Прогулки по Испании: От Пиренеев до Гибралтара
Шрифт:
Но муки сочинительства были только началом. Как только первое издание «Карманного путеводителя по Испании» напечатали, Аддингтону, напуганному непоследовательностью и чересчур откровенными замечаниями — два главных украшения фордовского стиля, — удалось убедить друга изъять тираж. Считается, что существует всего двадцать экземпляров первого издания, и они, конечно, являются раритетами. Форд засел переписывать и перекомпоновывать книгу и наконец создал исправленное издание. Этот человек был столь неисправимым путешественником, что, кажется, передал сие качество своей рукописи, потому что, когда та была закончена — и заняла большой чемодан, она пропала на лондонском вокзале, и сведения о ней поступили с севера Шотландии! Когда книгу напечатали, она имела огромный успех, и, конечно, иначе и быть не могло, потому что проницательная и язвительная личность Форда проявлялась в каждом слове. Это удивительная работа, замаскировавшаяся под один из путеводителей Мюррея, ни одна из великих книг никогда не создавалась
Слава Форда как писателя затмила его искусство кисти и карандаша. Около пятисот его лучших работ сейчас бережно хранятся у мистера Генри Бринсли Форда, его правнука, и по прошествии времени они вызывают еще больший интерес, как возможность взглянуть на Испанию 1830-х годов. Существует несколько портретов Форда, и все они показывают его весьма красивым человеком.
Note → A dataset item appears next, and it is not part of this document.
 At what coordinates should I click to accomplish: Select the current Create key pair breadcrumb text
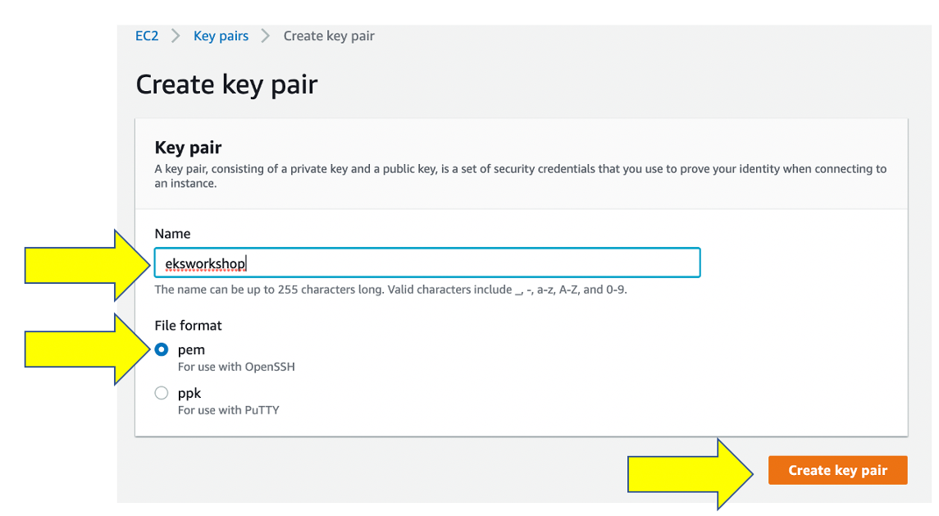point(329,36)
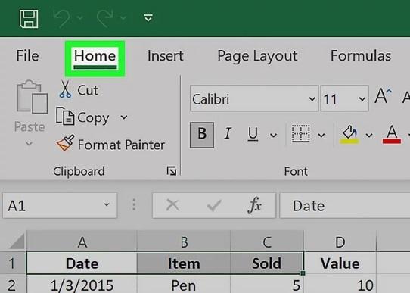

Один из лучших портретов — набросок Дж. Ф. Льюиса, который раскрывает Форда в некий задушевный момент: байронический воротник обрамляет лицо с правильными чертами — гладко выбритое, за исключением модных тогда маленьких бакенбард, которые мы лицезреем во всей красе на портретах священников девятнадцатого века. Великолепная акварель Дж. Беккера изображает Форда в шляпе с конической тульей, в андалуссийских рубашке, кушаке и штанах, расшитых пуговицами по шву; тем не менее он выглядит типичным англичанином.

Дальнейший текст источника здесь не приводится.